How and why the Norse community in Greenland perished at the end of the Middle Ages is an unsolved and fascinating problem. In the beginning of the 18th century there still was hope of finding Norse descendants among the Eskimo in Greenland. A Norwegian clergyman, Hans Egede, having managed to persuade the authorities that such people should be converted to the Lutheran faith, arrived in the Godthåb Fjord (in the southwest) to begin a new European settlement in Greenland but found only Eskimo. Later in the century another colony was founded at Julianehåb.

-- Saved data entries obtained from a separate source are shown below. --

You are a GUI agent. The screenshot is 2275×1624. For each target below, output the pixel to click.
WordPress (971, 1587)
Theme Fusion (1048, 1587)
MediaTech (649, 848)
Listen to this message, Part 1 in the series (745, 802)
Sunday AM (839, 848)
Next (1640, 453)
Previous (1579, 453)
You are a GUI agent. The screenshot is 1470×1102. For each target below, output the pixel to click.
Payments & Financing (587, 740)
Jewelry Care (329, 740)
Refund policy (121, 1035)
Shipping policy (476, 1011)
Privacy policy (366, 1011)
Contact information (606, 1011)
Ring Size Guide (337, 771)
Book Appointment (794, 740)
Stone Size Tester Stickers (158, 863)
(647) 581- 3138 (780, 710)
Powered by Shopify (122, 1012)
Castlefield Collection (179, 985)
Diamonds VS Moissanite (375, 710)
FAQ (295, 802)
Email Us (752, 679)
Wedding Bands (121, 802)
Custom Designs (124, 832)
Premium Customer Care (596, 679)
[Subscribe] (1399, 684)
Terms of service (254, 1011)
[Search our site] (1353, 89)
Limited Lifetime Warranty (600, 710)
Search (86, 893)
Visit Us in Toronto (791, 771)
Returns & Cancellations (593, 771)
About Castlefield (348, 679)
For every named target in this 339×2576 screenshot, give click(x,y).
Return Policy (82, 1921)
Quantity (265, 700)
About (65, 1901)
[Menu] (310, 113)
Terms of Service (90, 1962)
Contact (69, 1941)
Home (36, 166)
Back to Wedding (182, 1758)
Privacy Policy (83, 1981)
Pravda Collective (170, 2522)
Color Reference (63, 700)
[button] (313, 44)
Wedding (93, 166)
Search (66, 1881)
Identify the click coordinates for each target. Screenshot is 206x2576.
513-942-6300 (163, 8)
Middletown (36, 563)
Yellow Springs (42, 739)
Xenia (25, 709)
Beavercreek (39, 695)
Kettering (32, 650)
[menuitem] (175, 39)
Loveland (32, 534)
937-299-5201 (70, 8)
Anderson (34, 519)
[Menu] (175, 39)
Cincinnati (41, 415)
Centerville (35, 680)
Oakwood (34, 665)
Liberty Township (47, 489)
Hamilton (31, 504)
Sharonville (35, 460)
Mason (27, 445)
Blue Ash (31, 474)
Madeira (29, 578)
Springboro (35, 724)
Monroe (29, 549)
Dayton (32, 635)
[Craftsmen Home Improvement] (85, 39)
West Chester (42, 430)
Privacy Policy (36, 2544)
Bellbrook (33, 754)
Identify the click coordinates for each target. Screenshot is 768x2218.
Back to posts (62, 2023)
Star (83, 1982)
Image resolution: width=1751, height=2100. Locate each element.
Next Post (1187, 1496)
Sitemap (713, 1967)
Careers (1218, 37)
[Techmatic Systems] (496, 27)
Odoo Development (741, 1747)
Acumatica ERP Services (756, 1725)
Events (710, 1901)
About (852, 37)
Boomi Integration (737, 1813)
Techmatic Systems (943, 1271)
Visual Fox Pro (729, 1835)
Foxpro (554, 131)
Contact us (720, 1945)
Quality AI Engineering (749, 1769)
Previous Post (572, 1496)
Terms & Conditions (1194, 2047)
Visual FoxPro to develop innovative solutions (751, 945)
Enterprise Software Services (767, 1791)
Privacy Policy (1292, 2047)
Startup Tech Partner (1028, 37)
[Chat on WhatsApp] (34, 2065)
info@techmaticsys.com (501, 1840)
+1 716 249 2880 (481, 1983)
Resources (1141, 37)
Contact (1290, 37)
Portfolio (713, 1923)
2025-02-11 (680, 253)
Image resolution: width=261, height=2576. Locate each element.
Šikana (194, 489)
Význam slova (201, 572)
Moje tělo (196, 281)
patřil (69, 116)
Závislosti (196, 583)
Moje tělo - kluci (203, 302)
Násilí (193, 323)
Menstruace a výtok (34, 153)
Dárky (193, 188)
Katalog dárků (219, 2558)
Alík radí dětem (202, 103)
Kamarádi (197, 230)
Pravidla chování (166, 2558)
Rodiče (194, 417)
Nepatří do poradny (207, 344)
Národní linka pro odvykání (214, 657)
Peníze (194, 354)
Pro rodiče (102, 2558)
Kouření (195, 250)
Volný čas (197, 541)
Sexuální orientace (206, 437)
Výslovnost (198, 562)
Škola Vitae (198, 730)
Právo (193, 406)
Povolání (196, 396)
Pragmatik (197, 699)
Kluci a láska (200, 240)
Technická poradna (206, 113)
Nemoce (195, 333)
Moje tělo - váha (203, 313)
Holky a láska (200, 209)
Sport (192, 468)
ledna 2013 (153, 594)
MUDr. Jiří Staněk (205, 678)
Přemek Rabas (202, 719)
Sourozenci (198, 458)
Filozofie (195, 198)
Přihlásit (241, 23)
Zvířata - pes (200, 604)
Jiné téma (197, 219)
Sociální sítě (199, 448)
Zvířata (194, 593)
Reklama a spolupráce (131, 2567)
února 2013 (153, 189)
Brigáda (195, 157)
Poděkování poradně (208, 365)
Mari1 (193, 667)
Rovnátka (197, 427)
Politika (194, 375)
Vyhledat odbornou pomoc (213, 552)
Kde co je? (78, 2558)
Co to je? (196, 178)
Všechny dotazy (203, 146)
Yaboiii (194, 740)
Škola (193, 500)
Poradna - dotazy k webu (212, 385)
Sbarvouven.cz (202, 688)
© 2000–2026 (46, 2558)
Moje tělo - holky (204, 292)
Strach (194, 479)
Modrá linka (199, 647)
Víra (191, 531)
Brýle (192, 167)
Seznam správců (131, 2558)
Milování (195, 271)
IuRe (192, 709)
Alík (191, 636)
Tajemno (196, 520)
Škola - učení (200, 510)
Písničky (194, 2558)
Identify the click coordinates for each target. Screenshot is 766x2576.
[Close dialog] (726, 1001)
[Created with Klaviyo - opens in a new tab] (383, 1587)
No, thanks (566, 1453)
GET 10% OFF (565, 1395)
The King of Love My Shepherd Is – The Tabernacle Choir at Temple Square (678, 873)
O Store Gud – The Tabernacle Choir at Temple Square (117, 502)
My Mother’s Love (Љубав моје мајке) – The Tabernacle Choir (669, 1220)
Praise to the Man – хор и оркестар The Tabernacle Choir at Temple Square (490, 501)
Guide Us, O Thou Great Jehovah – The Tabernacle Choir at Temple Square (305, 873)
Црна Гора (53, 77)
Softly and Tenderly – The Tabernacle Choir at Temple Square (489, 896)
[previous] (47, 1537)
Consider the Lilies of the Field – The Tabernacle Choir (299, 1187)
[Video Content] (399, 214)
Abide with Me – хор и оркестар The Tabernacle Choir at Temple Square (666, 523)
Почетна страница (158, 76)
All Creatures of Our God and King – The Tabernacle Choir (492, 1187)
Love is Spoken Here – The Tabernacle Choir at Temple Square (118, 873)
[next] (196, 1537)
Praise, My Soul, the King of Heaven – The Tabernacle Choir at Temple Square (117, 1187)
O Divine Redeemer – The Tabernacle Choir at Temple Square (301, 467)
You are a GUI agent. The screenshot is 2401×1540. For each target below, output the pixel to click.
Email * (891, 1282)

Two factors are visible in this activity. First, the Pietist movement, which had considerable influence in Denmark, demanded religious conversion and stressed an obligation to bring the gospel to the heathens. A Ministry of Missions, founded in 1714, supported Egede in Greenland as it supported missionary activity among the Sami in northern Norway and the Indians at Tranquebar on the Coromandel Coast of southern India. Second, missionary activity became possible because of a close alliance with commercial interests. Egede himself founded a company in Bergen for trade with Greenland. The trade later passed to the Royal Greenland Trading Company of Copenhagen. The trade with Finnmark (now the northernmost part of Norway) was reserved, in principle, for merchants of Copenhagen as well. The Napoleonic Wars and the 19th century

Denmark-Norway’s attempt to remain neutral in the struggle between France and England and their respective allies early in the 19th century came to an end after England’s preemptive naval actions of 1807, in which the entire Danish fleet was taken. The continental blockade of England that followed, which was against Danish interests, was a catastrophe for Norway. Fish and timber exports were stopped, as well as grain imports from Denmark. The consequences were isolation, economic crisis, and hunger. In 1810–13 England consented to some relaxation of its counterblockade against Norway. As a whole, however, the years 1807–14 convinced leading groups in Norway that they needed a political representation of their own. The Treaty of Kiel

Swedish foreign policy was erratic during those years, but Denmark-Norway remained an ally of Napoleon I until 1814. After Napoleon’s defeat at the Battle of Leipzig (1813), Sweden repeated its 17th-century strategy by attacking Denmark from the south. With the Treaty of Kiel (January 14, 1814), Denmark gave up all its rights to Norway to the king of Sweden. It did not, however, relinquish its rights to the old Norwegian dependencies of Iceland, the Faroes, and Greenland, as England strongly opposed any buildup of Swedish power in the North Atlantic.